WHAT THIS TASK INVOLVES: Set down the entries exactly. No line may differ from its source.

INPUT RECORDS:
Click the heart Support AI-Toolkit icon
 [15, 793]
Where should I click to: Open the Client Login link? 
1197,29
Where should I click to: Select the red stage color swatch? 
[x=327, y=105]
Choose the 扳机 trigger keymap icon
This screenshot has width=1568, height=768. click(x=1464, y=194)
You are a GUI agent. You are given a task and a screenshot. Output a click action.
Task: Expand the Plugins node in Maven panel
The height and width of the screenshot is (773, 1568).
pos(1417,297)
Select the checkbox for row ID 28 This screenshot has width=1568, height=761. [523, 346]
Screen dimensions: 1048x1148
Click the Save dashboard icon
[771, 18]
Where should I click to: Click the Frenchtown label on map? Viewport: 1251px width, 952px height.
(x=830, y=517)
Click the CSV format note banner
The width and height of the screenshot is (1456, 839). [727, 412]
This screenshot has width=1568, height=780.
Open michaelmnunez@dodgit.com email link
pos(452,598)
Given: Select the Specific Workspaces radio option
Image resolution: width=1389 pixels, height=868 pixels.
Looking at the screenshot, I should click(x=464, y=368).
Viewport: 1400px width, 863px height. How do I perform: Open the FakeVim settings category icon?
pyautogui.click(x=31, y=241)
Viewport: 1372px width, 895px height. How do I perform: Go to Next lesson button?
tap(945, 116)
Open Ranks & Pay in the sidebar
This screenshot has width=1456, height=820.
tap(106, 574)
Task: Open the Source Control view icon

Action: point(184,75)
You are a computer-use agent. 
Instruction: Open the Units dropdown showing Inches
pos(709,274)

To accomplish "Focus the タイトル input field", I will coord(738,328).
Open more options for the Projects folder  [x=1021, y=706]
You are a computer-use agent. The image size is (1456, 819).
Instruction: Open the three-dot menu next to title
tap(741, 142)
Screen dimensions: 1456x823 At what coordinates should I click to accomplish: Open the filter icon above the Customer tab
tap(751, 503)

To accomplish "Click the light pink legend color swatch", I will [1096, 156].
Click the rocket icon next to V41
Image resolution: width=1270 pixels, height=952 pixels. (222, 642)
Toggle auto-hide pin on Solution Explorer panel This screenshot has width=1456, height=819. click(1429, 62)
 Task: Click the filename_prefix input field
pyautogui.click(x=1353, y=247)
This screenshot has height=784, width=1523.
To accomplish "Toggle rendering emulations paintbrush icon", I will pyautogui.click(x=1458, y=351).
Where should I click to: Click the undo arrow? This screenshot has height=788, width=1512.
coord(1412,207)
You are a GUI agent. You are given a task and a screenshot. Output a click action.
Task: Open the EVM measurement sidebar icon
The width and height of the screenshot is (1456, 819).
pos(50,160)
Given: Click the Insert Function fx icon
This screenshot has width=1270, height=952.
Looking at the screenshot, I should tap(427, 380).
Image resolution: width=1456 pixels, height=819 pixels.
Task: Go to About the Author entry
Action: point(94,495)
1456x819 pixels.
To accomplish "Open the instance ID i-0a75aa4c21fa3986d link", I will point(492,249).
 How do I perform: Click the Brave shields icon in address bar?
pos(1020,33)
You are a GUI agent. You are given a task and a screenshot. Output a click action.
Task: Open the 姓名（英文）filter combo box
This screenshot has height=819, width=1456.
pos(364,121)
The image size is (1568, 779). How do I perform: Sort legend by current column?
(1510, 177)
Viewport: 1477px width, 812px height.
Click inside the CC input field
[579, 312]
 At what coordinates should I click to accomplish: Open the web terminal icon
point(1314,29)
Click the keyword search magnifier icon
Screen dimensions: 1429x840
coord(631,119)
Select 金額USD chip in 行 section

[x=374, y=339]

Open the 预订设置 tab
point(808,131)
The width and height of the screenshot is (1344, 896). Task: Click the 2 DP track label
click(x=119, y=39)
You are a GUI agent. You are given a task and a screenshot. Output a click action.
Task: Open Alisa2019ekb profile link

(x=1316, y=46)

RESPONSE TO THE TASK:
Click the heart Support AI-Toolkit icon
 [15, 793]
Where should I click to: Open the Client Login link? 
1197,29
Where should I click to: Select the red stage color swatch? 
[x=327, y=105]
Choose the 扳机 trigger keymap icon
This screenshot has width=1568, height=768. click(x=1464, y=194)
You are a GUI agent. You are given a task and a screenshot. Output a click action.
Task: Expand the Plugins node in Maven panel
The height and width of the screenshot is (773, 1568).
pos(1417,297)
Select the checkbox for row ID 28 This screenshot has width=1568, height=761. [523, 346]
Screen dimensions: 1048x1148
Click the Save dashboard icon
[771, 18]
Where should I click to: Click the Frenchtown label on map? Viewport: 1251px width, 952px height.
(x=830, y=517)
Click the CSV format note banner
The width and height of the screenshot is (1456, 839). [727, 412]
This screenshot has width=1568, height=780.
Open michaelmnunez@dodgit.com email link
pos(452,598)
Given: Select the Specific Workspaces radio option
Image resolution: width=1389 pixels, height=868 pixels.
Looking at the screenshot, I should click(x=464, y=368).
Viewport: 1400px width, 863px height. How do I perform: Open the FakeVim settings category icon?
pyautogui.click(x=31, y=241)
Viewport: 1372px width, 895px height. How do I perform: Go to Next lesson button?
tap(945, 116)
Open Ranks & Pay in the sidebar
This screenshot has width=1456, height=820.
tap(106, 574)
Task: Open the Source Control view icon

Action: point(184,75)
You are a computer-use agent. 
Instruction: Open the Units dropdown showing Inches
pos(709,274)

To accomplish "Focus the タイトル input field", I will coord(738,328).
Open more options for the Projects folder  [x=1021, y=706]
You are a computer-use agent. The image size is (1456, 819).
Instruction: Open the three-dot menu next to title
tap(741, 142)
Screen dimensions: 1456x823 At what coordinates should I click to accomplish: Open the filter icon above the Customer tab
tap(751, 503)

To accomplish "Click the light pink legend color swatch", I will [1096, 156].
Click the rocket icon next to V41
Image resolution: width=1270 pixels, height=952 pixels. (222, 642)
Toggle auto-hide pin on Solution Explorer panel This screenshot has width=1456, height=819. click(1429, 62)
 Task: Click the filename_prefix input field
pyautogui.click(x=1353, y=247)
This screenshot has height=784, width=1523.
To accomplish "Toggle rendering emulations paintbrush icon", I will pyautogui.click(x=1458, y=351).
Where should I click to: Click the undo arrow? This screenshot has height=788, width=1512.
coord(1412,207)
You are a GUI agent. You are given a task and a screenshot. Output a click action.
Task: Open the EVM measurement sidebar icon
The width and height of the screenshot is (1456, 819).
pos(50,160)
Given: Click the Insert Function fx icon
This screenshot has width=1270, height=952.
Looking at the screenshot, I should tap(427, 380).
Image resolution: width=1456 pixels, height=819 pixels.
Task: Go to About the Author entry
Action: point(94,495)
1456x819 pixels.
To accomplish "Open the instance ID i-0a75aa4c21fa3986d link", I will point(492,249).
 How do I perform: Click the Brave shields icon in address bar?
pos(1020,33)
You are a GUI agent. You are given a task and a screenshot. Output a click action.
Task: Open the 姓名（英文）filter combo box
This screenshot has height=819, width=1456.
pos(364,121)
The image size is (1568, 779). How do I perform: Sort legend by current column?
(1510, 177)
Viewport: 1477px width, 812px height.
Click inside the CC input field
[579, 312]
 At what coordinates should I click to accomplish: Open the web terminal icon
point(1314,29)
Click the keyword search magnifier icon
Screen dimensions: 1429x840
coord(631,119)
Select 金額USD chip in 行 section

[x=374, y=339]

Open the 预订设置 tab
point(808,131)
The width and height of the screenshot is (1344, 896). Task: Click the 2 DP track label
click(x=119, y=39)
You are a GUI agent. You are given a task and a screenshot. Output a click action.
Task: Open Alisa2019ekb profile link

(x=1316, y=46)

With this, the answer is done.